This project aims to help developers and newbies that would try latest version of SolrCloud (and Zookeeper) in a Kubernetes environment.
Now are currently described following Kubernetes Deployment Models:
- Minikube
- Kubernetes with Docker for Desktop (edge version)
- Google Container Engine (GKE)
- install Docker lastest version or Docker for Desktop -
- install Minikube latest version - also note that this also means install a VM driver compatible with your environment (MacOS, Linux, Windows).
- install Docker for Desktop lastest version aka Community edition.
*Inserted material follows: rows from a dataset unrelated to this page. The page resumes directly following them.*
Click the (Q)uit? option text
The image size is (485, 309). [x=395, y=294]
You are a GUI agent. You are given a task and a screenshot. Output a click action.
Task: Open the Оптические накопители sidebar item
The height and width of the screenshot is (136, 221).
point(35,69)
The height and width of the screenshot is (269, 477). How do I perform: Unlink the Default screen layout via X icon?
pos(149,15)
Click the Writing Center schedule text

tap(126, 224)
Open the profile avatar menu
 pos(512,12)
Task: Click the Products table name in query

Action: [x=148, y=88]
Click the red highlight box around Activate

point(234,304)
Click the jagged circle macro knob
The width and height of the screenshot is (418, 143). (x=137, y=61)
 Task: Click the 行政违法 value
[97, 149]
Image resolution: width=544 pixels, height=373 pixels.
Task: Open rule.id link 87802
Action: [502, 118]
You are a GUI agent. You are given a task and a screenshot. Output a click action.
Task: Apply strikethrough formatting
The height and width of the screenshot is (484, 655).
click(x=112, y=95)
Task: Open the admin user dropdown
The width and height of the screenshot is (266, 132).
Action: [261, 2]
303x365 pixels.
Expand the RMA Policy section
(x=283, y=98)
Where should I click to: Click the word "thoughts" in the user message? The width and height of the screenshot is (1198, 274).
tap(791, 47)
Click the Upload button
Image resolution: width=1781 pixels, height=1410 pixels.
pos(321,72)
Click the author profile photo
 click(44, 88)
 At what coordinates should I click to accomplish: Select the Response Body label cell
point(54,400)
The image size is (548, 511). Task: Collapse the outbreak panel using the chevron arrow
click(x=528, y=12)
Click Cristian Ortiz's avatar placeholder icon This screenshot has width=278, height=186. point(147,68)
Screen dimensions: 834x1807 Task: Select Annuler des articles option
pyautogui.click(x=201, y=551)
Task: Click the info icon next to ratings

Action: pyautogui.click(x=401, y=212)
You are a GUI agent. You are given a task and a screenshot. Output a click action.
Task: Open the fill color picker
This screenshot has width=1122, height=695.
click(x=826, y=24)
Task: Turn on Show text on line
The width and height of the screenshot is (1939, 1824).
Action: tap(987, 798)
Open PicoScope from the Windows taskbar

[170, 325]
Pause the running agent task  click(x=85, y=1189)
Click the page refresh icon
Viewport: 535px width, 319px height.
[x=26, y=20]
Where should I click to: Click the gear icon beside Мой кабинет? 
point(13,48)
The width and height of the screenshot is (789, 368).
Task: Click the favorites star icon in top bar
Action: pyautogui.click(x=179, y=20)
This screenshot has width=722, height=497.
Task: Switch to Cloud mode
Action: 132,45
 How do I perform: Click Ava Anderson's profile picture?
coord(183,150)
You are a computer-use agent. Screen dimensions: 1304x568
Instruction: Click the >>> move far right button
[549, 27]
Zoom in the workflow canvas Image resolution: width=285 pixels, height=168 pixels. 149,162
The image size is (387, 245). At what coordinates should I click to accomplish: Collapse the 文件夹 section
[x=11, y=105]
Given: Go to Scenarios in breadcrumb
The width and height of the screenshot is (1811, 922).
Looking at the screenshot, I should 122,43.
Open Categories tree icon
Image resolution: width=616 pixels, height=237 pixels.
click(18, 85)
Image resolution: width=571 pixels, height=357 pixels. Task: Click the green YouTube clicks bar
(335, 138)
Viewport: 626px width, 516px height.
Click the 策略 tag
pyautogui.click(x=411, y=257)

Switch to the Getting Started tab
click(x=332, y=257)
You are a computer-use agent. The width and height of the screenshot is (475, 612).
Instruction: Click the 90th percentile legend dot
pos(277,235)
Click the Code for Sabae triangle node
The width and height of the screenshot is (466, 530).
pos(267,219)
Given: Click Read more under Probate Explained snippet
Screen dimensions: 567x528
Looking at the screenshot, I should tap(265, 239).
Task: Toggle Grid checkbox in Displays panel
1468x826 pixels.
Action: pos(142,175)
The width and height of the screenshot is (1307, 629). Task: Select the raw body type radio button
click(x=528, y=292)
Pay attention that at time of writing only Edge channel has Kubernetes embedded.
- Install Google Cloud SDK - https://cloud.google.com/sdk/downloads
- Follow the Kubernetes Engine Quickstart - https://cloud.google.com/kubernetes-engine/docs/quickstart
If you want try a light configuration with 1 SolrCloud container and 1 Zookeeper container, start with:
git clone https://github.com/freedev/solrcloud-zookeeper-kubernetes.git
cd solrcloud-zookeeper-kubernetes
Execute minikube start
to create and configure a virtual machine that runs a single-node Kubernetes cluster.
minikube start
This command also configures your kubectl installation to communicate with this cluster.
Once minikube is started you need to prepare the environment to deploy Solr and Zookeeper. Because both Solr and Zookeeper need a place (PersistentVolume) where store their data.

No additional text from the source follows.